# beholders in baldur's gate 2



## kaneda (Jul 25, 2005)

How do you beat beholders??? The minute they see me they start pelting me with different spells!!! doing my head in  I've turned my game difficulty to the lowest setting, gone in with my mage being invisible with a globe of invulnerability surrounding him, hasted my characters (obviously) and still no joy! HELP!


----------



## Frey Slayer (Aug 3, 2005)

how are those beholders coming along? 

Just saw this thread. Have to say I cannot remember exactly how I beat them, but I can tell you my strategies for tough opponents in the game. 
I usually would rely heavily on the thieves trap ability. Those things did tons of damage, even to the mind flayers. 
I also liked firing the wand of cloudkill into areas I knew contained hard monsters. Killed the dragon that way.  

For melee combat I would usually set traps, send in as many summoned monsters as I could (fire elementals are vital!) then start pelting them with spells and missile. weapons. If they dispatched the summoned creatures and moved towards me, they would get hit with the traps before they got there and gave me plenty of time for more spells. 

Hope that helps some, you may have already figured a lot of that out!


----------



## The Master™ (Aug 3, 2005)

A good range weapon or ranged spell can do some serious damage to most of these types of creature...


----------



## kaneda (Aug 3, 2005)

Frey Slayer said:
			
		

> how are those beholders coming along?



Well i havent played the game for ages, because i still can't get past them  thinking maybe I'm too weak at the moment. Theres a big beholder 3 smaller beholders AND THEN shadow wolves (or whatever they are) come and attack me 



			
				Frey Slayer said:
			
		

> I usually would rely heavily on the thieves trap ability. Those things did tons of damage, even to the mind flayers.



Problem is that my thief never seems to suceed at doing them! Plus its quite hard to draw the beholders out - but i ll keep trying it that way.



			
				Frey Slayer said:
			
		

> I I also liked firing the wand of cloudkill into areas I knew contained hard monsters. Killed the dragon that way.



Looks like I'm going to have be hunting for a wand now! 



			
				Frey Slayer said:
			
		

> For melee combat I would usually set traps, send in as many summoned monsters as I could (fire elementals are vital!) then start pelting them with spells and missile. weapons. If they dispatched the summoned creatures and moved towards me, they would get hit with the traps before they got there and gave me plenty of time for more spells.



I'll give that method a try! Haven't summoned many creatures yet, i only have the one mage (me! )

AVAILABLE DATA
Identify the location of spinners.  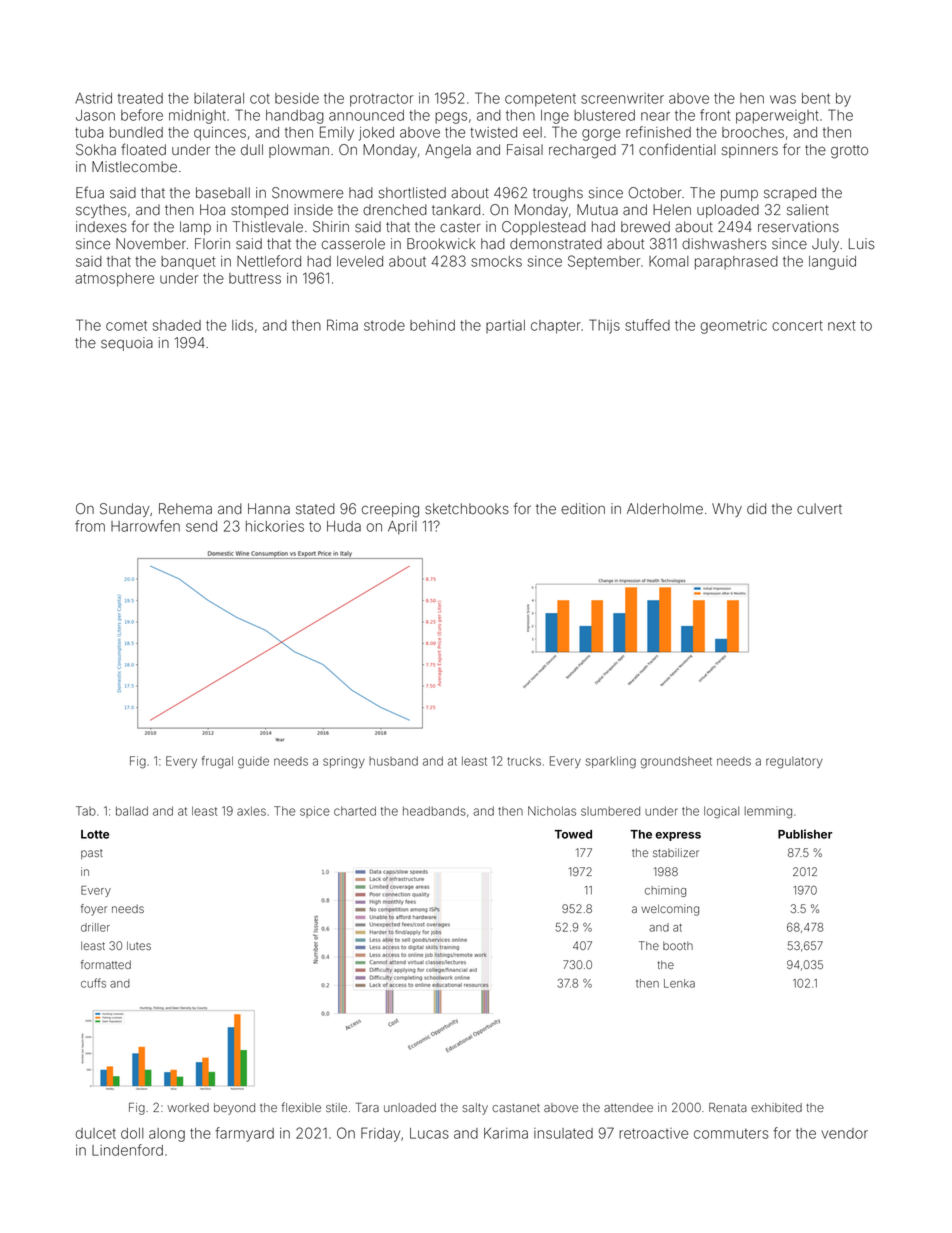
(750, 151).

CHALLENGES
- a) From the Baldur's Gate 2 beholder thread, quote the passage starting with "## Frey Slayer" and going on through "in the game.".
- b) Render this sentence from the Baldur's Gate 2 beholder thread in French: "Hope that helps some, you may have already figured a lot of that out!"
- c) Carry on with the Baldur's Gate 2 beholder thread from the end of its last post.

ANSWERS GIVEN
- a)
## Frey Slayer (Aug 3, 2005)

how are those beholders coming along? 

Just saw this thread. Have to say I cannot remember exactly how I beat them, but I can tell you my strategies for tough opponents in the game.

- b) J'espère que ça aide un peu, tu as peut-être déjà compris une bonne partie de tout ça !

- c)
			
				Frey Slayer said:
			
		

> Hope that helps some, you may have already figured a lot of that out!



Well I'll give it a try and let you know! thanks a lot! fingers crossed! hate having to go back to a previous save game!!



			
				The Master™ said:
			
		

> A good range weapon or ranged spell can do some serious damage to most of these types of creature...



Not enough to kill them though! then i have the problem of trying to stay alive


----------



## Frey Slayer (Aug 3, 2005)

I cant remember her name right now (Jaheira?), but the female druid will be the one who gets the nifty fire elemental spell! If you dont have her in the party, consider it. She also gets insect swarm, some heals, cures etc. Plus you can stick her in armor and send her up front, or keep her back with a sling. 

If Yoshimo has problems with his traps, save just before trying to set them and reload if you dont get enough. He should be decent at it, I remember using them to kill the golems in the keep during the first part of the game.  

I cant remember where the wands were...Im wondering if I bought it somewhere?????


----------



## Wolfeborn (Aug 4, 2005)

ok beholders are easy invis and fireball works very well, or theif with boots of speed hide and either soem sort of powerfull, wand or pull them ou can split them up and take them out one at a time by getting them to chase the theif is difficult tactic though.  best way is get thief to invis and set trap off, remember boots of speed though that weay you can get waay esy.


----------



## Trey Greyjoy (Aug 4, 2005)

Wolfeborn said:
			
		

> ok beholders are easy invis and fireball works very well, or theif with boots of speed hide and either soem sort of powerfull, wand or pull them ou can split them up and take them out one at a time by getting them to chase the theif is difficult tactic though. best way is get thief to invis and set trap off, remember boots of speed though that weay you can get waay esy.


 
That is a good point, be sure to pull them one at a time!


----------



## Wolfeborn (Aug 5, 2005)

wow just realised how many spelling mistakes in that post lol


----------



## kaneda (Aug 7, 2005)

Where can i get the boots of speed from? 

Even though i havent beat them in the game, last night I did have a dream that i did beat them using the trap method (i played the thief - gosh how sad am i, im dreaming im a rpg character )


----------



## kaneda (Sep 3, 2005)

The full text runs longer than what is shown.